Director – Dagen Merrill, Screenplay – Kevin Burke & Dagen Merrill, Producers – Sean C. Covel, Troy Craig Poon & Chris Wyatt, Photography – Mike Southon, Music – John Frizzell & Frederik Wiedmann, Visual Effects Supervisor – Ralph Maiers, Special Effects Supervisor – Al Benjamin, Makeup Effects – Bill Terezakis, Production Design – Tink. Production Company – Paramount Classics/MTV Films
Nora Zehetner (Christy Wescot), Matthew Settle (John Locke), Jessica Amlee (Amy Locke), Gabrielle Rose (Mrs Locke), Warren Christie (Jeff Bourdon), Carly Pope (Vanessa Locke), Brenna O’Brien (Christy 14 Years), Nicola Anderson (Debbie Houston), Julian D. Christopher (Dr Cestia), Eliza Norbury (Claire Wells), Tom McBeath (Mr Wells), Don S. Davis (Joseph), Patrick Gilmore (Randy Wyatt)
Christy Wescot returns to her tiny hometown of Edgemont, Montana, for the first time in six years. Back then, she was fourteen years old and her older sister Vanessa allowed her to take a turn at the wheel of the car only for Christy to crash on the road. Vanessa was left badly burned and died in hospital not long after. Christy was traumatically affected by the incident. As she returns to visit Vanessa’s husband John and young daughter Amy, Christy is troubled by visions and sees scenes from drawings she has made starting to come true. Amy claims there are mysterious figures haunting the house. John’s mother tries to drive Christy out, only for her to then be killed. Christy digs deeper into what happened, certain that Vanessa was murdered and even may have been buried alive.
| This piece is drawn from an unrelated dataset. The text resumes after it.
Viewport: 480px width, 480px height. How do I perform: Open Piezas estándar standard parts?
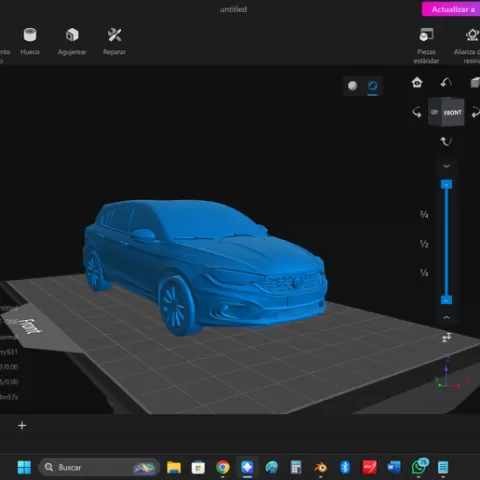tap(426, 46)
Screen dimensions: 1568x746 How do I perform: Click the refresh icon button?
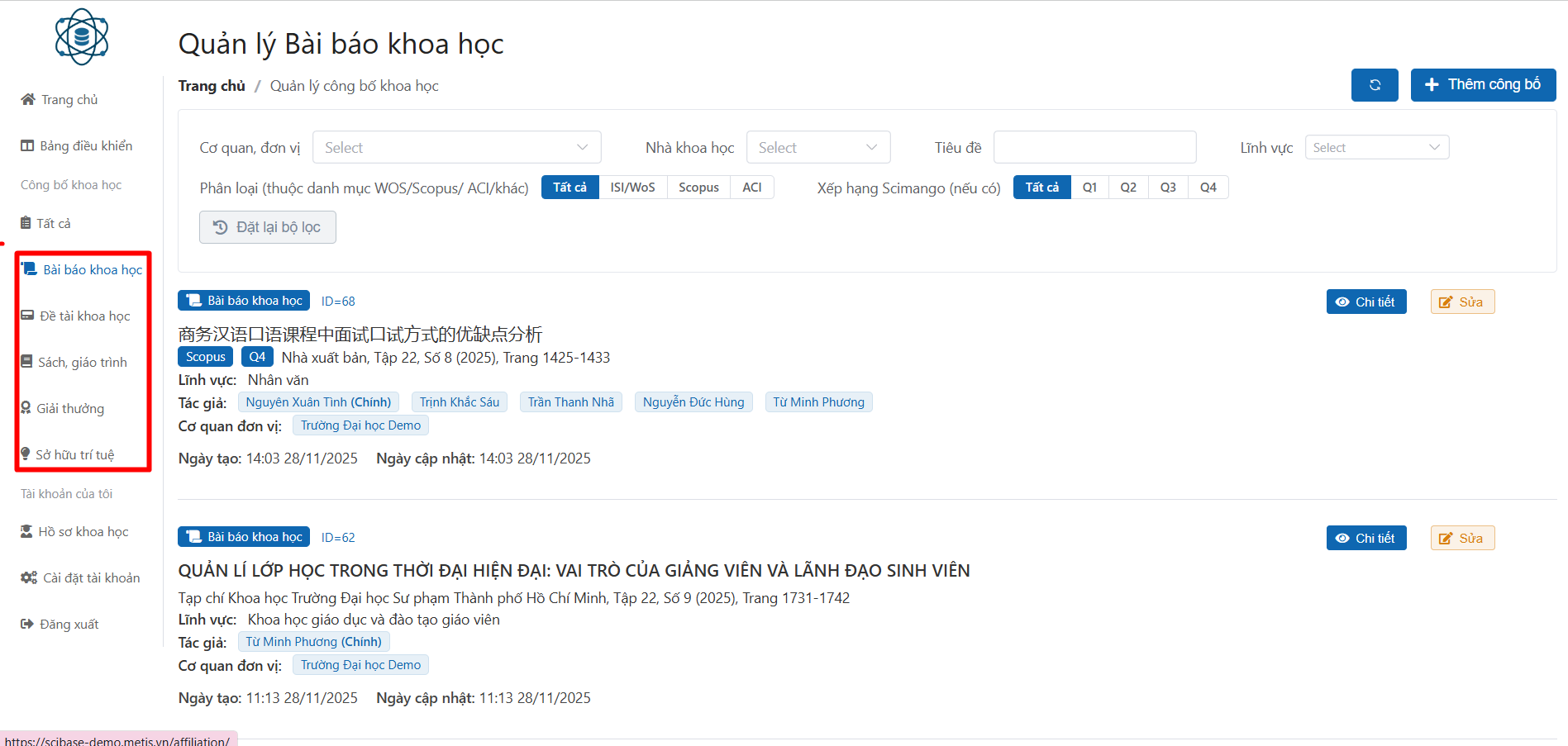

Beneath – not to be confused with the subsequent Larry Fessenden film Beneath (2013) – is a horror film that is notable only in how utterly unremarkable it is. It is an exercise in combining various genre elements – the heroine returning to her hometown after several years; clairvoyant visions and dreams that presage events about to occur; ghostly figures in the house; sinister warnings from locals with guarded secrets and a hostility to the heroine; a complicated back tangle of buried secrets and betrayals.
Director/co-writer Dagen Merrill sets all of these up in ways that feel as though he has never come across a cliche he didn’t like before. You sit through the film hoping Merrill might do something interesting with all of this. But it is a journey made in vain. In fact, all that you have is a film made up of misdirections, red herrings, contrived jumps and pieces of plotting being wheeled into place to keep us guessing. It is an exercise in provision of effect over anything of substance. The eventual arrival at [PLOT SPOILERS] a good old Mad Relative in the Attic/Cellar plot is disappointingly run of the mill. This is further killed by the ridiculous effect of having the mad relative popping up through the floorboards and walls to grab Nora Zehetner every few seconds despite their infirmity.
Beneath was the first film for American director Dagen Merrill who subsequently went on to indie dramas such as Broken Hill (2009) and Finding Harmony (2013). Merrill has made one return to the horror genre with Murder in the Dark (2013), as well as the science-fiction film Atomica (2017).